Muriel McMahon [00:24:55]:
And that took me back into what I would call the mystical core of the church, which is the mystical Christ. It's not Jesus of Nazareth. It is and it isn't. It's deeper idea of the cosmic Christ. And when my book was released, I got a, I got an invitation from my priest to come and have a conversation, you know, and it's like, uh oh, what's that going to be? And so I went in and sat down in the parlor and, you know, a little bit of small talk. And then he says, he says to me, oh, just a minute. I want to share something with you. Okay.
Muriel McMahon [00:25:32]:
And he runs upstairs and he comes back down and he said, listen to this. And he plays me this incredible piece of music from a Russian composer, and it is written around approaching the Baba Yaga's hut. And it's haunting and it's dark. And then the second part of the piece is the gates of Kiev when things open up into Alleluia. And I thought, you know, we don't need to discuss my book. He just told me that he gets it. He told me that we're not talking about dogma. We're not talking about this or this.

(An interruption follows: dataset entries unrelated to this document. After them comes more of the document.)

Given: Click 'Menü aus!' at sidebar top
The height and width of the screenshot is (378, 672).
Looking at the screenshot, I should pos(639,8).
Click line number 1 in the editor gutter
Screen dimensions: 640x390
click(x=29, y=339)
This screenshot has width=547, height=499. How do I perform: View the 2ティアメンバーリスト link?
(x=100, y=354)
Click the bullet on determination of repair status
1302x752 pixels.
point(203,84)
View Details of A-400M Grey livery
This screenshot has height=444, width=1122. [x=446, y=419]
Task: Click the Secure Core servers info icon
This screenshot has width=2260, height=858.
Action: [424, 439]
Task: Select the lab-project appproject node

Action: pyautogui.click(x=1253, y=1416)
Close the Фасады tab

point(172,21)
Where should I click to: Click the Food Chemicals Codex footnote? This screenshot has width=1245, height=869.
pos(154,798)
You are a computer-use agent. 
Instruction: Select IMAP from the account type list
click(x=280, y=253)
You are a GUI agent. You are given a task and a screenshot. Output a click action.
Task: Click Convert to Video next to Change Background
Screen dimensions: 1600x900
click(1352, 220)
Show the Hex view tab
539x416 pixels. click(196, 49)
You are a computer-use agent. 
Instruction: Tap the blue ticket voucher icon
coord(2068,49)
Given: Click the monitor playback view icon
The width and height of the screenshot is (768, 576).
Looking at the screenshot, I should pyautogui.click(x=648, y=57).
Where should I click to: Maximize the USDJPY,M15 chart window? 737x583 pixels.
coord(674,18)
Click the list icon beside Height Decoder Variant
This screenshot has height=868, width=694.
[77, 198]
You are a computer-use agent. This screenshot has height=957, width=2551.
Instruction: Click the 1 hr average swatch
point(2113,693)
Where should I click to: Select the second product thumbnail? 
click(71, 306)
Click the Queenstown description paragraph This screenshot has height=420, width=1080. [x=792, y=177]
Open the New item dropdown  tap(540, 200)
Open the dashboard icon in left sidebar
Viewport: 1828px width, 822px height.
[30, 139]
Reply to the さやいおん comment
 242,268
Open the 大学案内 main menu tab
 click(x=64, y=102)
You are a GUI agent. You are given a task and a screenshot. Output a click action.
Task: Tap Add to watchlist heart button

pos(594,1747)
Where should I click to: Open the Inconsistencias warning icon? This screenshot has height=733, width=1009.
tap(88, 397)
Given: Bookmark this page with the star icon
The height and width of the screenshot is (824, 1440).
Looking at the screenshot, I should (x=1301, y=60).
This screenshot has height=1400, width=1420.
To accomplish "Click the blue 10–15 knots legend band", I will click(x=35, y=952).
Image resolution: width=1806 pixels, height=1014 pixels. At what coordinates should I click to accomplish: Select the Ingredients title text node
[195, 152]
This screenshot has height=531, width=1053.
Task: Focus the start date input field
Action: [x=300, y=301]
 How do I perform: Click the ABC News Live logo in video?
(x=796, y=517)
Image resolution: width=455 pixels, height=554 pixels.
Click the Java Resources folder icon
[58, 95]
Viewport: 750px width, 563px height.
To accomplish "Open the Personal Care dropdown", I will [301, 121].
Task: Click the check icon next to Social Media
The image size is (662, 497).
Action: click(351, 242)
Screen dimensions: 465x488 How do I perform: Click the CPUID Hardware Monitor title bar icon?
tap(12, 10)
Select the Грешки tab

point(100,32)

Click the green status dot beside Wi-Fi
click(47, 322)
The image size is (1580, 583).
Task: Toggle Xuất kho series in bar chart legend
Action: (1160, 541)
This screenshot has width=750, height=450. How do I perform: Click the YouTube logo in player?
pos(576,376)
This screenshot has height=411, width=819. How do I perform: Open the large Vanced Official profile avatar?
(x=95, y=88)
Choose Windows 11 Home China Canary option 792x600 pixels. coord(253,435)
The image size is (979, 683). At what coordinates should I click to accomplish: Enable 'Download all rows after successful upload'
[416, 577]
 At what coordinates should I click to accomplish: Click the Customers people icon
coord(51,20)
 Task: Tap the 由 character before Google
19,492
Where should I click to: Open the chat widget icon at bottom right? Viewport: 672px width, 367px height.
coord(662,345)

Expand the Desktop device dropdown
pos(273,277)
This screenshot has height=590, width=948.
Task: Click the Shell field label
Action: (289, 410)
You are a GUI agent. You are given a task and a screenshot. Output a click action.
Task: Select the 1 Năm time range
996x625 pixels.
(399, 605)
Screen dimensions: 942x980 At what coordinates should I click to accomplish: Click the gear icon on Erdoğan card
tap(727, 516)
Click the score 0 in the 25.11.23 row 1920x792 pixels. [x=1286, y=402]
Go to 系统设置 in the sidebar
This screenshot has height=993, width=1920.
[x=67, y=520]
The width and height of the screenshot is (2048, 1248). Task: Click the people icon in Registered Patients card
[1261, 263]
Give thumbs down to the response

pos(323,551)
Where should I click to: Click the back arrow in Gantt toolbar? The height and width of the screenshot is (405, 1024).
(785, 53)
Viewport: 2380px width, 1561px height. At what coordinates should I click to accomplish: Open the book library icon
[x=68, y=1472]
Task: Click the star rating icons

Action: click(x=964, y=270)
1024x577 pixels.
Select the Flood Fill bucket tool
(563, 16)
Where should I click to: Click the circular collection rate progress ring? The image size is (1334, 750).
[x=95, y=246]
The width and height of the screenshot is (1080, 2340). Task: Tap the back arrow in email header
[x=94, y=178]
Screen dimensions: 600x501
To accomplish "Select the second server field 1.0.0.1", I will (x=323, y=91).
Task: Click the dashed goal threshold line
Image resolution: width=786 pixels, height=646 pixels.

Muriel McMahon [00:26:15]:
We're talking about where is that undercurrent where the disavowed feminine, which is the Baba Yaga, she's the disavowed, she's been exiled, she's been cast into the forest. What is she doing there that's also aligned with what the mystical Christ is doing in the church. The church itself as an institution is as flawed as any human psyche can be. Yet that doesn't mean that there's not something there. So when I write in the book, I do this part where I have Baba Yaga speak to Christ as an act of imagination. And I remember when I got to, when I, got that sense of this is what I have to do. I thought like, you know, Arthur Brafter's gonna shake him, you know, I better light a candle. Like, how, who do I think I am doing an act of imagination where Baba Yaga speaks to the mystical Christ or the wild Christ? I like to call him also the wild Christ.
Muriel McMahon [00:27:21]:
Well, I like that. But I did that and then I had the wild Christ speak to Baba Yaga. And it was so beautiful because they said, you know, we're not adversaries. We're twins. Baba breaks us down to our very essence, and then Christ gathers us in and reminds us that we're beloved. And so at one point in the act of imagination, Baba says to them, says to the Christ, don't wipe them too clean. And what Christ says is they are welcomed with soot on their face and dirt under their fingernails. So it's that idea of a coniunctio that says what has been disavowed can be welcomed in, welcomed into the ritual or the mystery or the mysticism, not necessarily into the dogma.
Lisa Marie Rankin [00:28:19]:
Yeah. And I feel like, 'cause I know I've had so many women in my community who will talk about their Christian upbringing and how it was very patriarchal and very oppressive. So they've basically disavowed it and have kind of gone into the feminine. But I really like when we think of it as kind of the mystical Christianity and even just the Christ consciousness, the archetypal, you know, what we think of as I love the wild Christ too, that they can coexist.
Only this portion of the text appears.